TEXT
## Start
Now I like to tinker a little and I've gone through all the advanced settings switching them on and off, putting the buffers to max etc. Results seem to vary here and there. Plus I'm just not anal enough to spend hours and hours benching every setting. Why do that when I have access to a site full of folks who love doing that all day? ;)

You look up articles on tweaking/Intel NIC settings and it seems half say switch everything on and the other says switch it all off except buffers to max. :confused:

So what I'm asking is is there any consensus on what to have on or off on your Intel NIC settings?

Do or don't you bother?:cool:
 
Nope I don't ever bother because I am never transferring lots of data over my network to even care. If it works and latency is food along with near expected throughput then who cares
 
Doesn't matter at all. You can tweak till your blue in the face but you're probably talking about going from ~940mbps to like ~960mbps. Just leave the defaults as Intel probably set them that way for a reason, so unless something is really off there shouldn't be a need to change it.
## End
ENTRIES SHOWN
## Start
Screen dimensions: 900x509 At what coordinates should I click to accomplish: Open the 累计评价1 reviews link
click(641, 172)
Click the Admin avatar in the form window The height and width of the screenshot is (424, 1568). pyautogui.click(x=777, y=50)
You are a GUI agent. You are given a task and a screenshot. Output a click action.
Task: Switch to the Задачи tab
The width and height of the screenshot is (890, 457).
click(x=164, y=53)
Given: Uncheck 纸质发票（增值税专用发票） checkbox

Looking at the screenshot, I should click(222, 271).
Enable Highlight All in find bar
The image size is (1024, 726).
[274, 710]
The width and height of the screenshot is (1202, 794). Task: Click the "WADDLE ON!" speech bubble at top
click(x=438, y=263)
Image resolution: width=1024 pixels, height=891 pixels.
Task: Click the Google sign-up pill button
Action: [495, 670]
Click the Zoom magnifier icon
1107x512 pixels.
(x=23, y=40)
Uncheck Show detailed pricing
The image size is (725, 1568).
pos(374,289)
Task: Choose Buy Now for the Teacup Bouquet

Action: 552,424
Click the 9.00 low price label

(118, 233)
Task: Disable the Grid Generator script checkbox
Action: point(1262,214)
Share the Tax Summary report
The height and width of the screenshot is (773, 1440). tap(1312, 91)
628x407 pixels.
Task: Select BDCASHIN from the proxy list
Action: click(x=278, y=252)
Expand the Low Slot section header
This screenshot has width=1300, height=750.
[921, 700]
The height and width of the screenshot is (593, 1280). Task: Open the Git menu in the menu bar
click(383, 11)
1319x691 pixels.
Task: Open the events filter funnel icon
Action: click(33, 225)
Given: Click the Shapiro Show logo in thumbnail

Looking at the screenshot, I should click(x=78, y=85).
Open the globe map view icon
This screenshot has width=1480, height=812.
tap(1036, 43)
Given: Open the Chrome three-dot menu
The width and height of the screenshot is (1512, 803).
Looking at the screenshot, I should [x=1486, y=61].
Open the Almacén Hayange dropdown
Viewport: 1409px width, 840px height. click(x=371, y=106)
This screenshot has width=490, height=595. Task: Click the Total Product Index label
## End
TASKS AND EXERCISES
1: Answer these questions from the forum thread on Intel NIC settings:
(a) What did the first poster set the buffers to while trying the advanced settings?
(b) Why does the second reply say it never bothers with the settings?
(c) According to the last reply, what change in speed does tweaking probably bring?
2: Update the forum thread on Intel NIC settings: write it out again from "Do or don't" to "to change it.", putting "factory settings" in place of "defaults".
3: Go on with the forum thread on Intel NIC settings from where it stops.

RESPONSES
1:
(a) To max.
(b) Because it is never transferring lots of data over its network to even care.
(c) From about 940mbps to about 960mbps.

2:
Do or don't you bother?:cool:
 
Nope I don't ever bother because I am never transferring lots of data over my network to even care. If it works and latency is food along with near expected throughput then who cares
 
Doesn't matter at all. You can tweak till your blue in the face but you're probably talking about going from ~940mbps to like ~960mbps. Just leave the factory settings as Intel probably set them that way for a reason, so unless something is really off there shouldn't be a need to change it.

3:
 
Yeah but your reponses are lame and not [H] and he didnt ask for your excuses.

OP there are no real global set of options that work for everyone. A lot of network performance is dependent on your switch. What kind of switch do you have? You can tailor your setttings to mesh nicely with your switch.

For instance jumbo frames play nicely with large sequential files and harshly with small files. But jumbo frames make no real difference over a 1 gbit pipe. Its served best at 10gb connections.
 
Yeah but your reponses are lame and not [H] and he didnt ask for your excuses.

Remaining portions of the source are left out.